Vaz of Disney Star gets this all the time, he says. “Ask people if they watch the show, and they’ll vehemently deny. Five minutes later, they’ll be telling you everything that’s happened in the story till now," he quips.
This isn’t the first time Disney Star has tried the reimagining route to programming. Diya Aur Baati Hum from 2011 was adapted in five regional languages. Karuthamuthu (2014-19), one of the longest-running Malayalam shows, was adapted into six languages. 2015’s Potol Kumar Gaanwala from Bangla led to five language remakes, too. But this is certainly their most successful attempt.
The popularity of Anupama—it also has an online 11-episode spinoff streaming on Disney+ Hotstar called Anupama: Namaste America—proves that good content still has takers, says Grewal of Ormax. “TV had a similar phase during the waning days of Kyunki Saas Bhi Kabhi Bahu Thi," she recalls.
Shows like Balika Vadhu became popular on the strength of strong writing and a sharp focus on women’s rights. Then somewhere around 2015-16, TV began to lose the plot again with family dramas suddenly veering towards outlandish plots. Since then, the Hindi GEC category has been struggling to regain its glory days. Anupama launched immediately post the pandemic-induced lockdown and went on to become an instant hit. More channels have launched shows with progressive themes and strong female leads, she notes. “But the category is yet to find its feet again."
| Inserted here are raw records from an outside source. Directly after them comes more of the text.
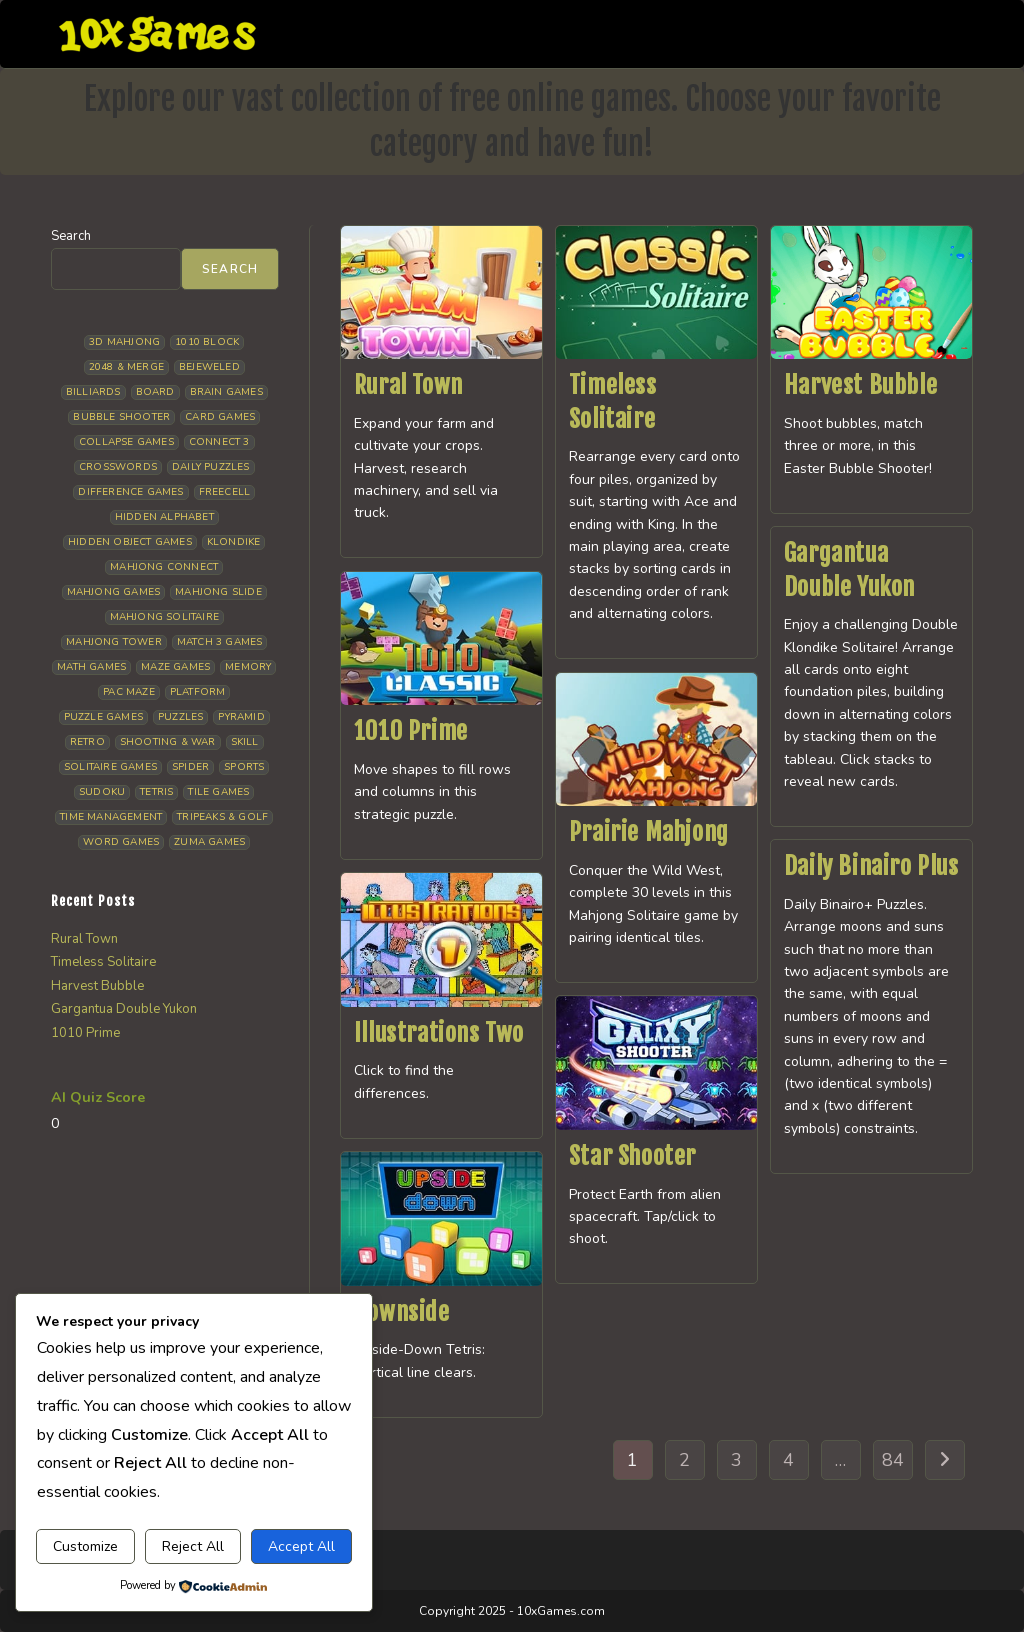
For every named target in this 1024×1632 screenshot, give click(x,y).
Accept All (301, 1546)
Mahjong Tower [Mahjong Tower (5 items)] (114, 642)
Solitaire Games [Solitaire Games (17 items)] (110, 767)
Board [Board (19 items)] (155, 392)
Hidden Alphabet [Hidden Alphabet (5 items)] (164, 517)
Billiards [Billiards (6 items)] (93, 392)
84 (893, 1460)
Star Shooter (632, 1156)
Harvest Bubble (860, 385)
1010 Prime (411, 731)
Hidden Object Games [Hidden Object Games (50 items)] (130, 542)
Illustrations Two (439, 1033)
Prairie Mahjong (649, 832)
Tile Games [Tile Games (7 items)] (218, 792)
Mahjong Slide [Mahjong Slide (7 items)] (218, 592)
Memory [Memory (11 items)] (248, 667)
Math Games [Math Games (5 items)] (91, 667)
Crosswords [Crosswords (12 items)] (118, 467)
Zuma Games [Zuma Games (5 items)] (209, 842)
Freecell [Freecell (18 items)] (225, 492)
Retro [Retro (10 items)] (87, 742)
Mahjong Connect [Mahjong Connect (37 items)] (164, 567)
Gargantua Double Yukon (124, 1009)
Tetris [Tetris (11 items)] (156, 792)
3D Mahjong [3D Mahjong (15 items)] (124, 342)
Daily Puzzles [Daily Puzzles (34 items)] (211, 467)
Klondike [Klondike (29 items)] (234, 542)
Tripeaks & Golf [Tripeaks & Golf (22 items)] (222, 817)
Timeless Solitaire (103, 962)
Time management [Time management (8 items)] (111, 817)
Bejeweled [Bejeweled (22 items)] (209, 367)
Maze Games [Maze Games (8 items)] (175, 667)
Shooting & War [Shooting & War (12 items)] (168, 742)
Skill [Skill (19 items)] (245, 742)
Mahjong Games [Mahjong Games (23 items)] (114, 592)
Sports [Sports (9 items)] (244, 767)
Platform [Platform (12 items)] (198, 692)
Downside (402, 1312)
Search (71, 236)
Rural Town (408, 385)
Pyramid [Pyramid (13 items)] (241, 717)
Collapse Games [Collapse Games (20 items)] (126, 442)
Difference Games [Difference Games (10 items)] (130, 492)
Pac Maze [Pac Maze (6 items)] (129, 692)
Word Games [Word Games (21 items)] (121, 842)
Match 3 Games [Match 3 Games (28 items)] (220, 642)
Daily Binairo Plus (871, 866)
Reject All (193, 1546)
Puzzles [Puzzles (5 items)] (180, 717)
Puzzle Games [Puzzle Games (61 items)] (103, 717)
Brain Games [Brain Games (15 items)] (226, 392)
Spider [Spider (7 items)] (190, 767)
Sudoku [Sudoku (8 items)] (102, 792)
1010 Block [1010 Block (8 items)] (207, 342)
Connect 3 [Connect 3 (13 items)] (219, 442)
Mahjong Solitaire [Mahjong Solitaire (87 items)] (164, 617)
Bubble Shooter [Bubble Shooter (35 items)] (121, 417)
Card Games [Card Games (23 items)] (220, 417)
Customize (85, 1546)
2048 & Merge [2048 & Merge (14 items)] (126, 367)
Television has phases and then it has ages. If the 1980s were the age of Buniyaad, the 1990s were about Shanti. Kyunki Saas Bhi Kabhi Bahu Thi dominated eight years of the aughts and is relevant in online pop culture even today, 14 years after the show got over. While Anupama has surely managed to replace the disdain for TV content among certain audience groups with applause, it is hard to say if it’ll be able to enjoy a similar legacy 10 years from now given how fragmented the internet is and how fast it forgets. Perhaps, only time (and a trending meme on web 3) will tell if this will be remembered as the age of Anupama.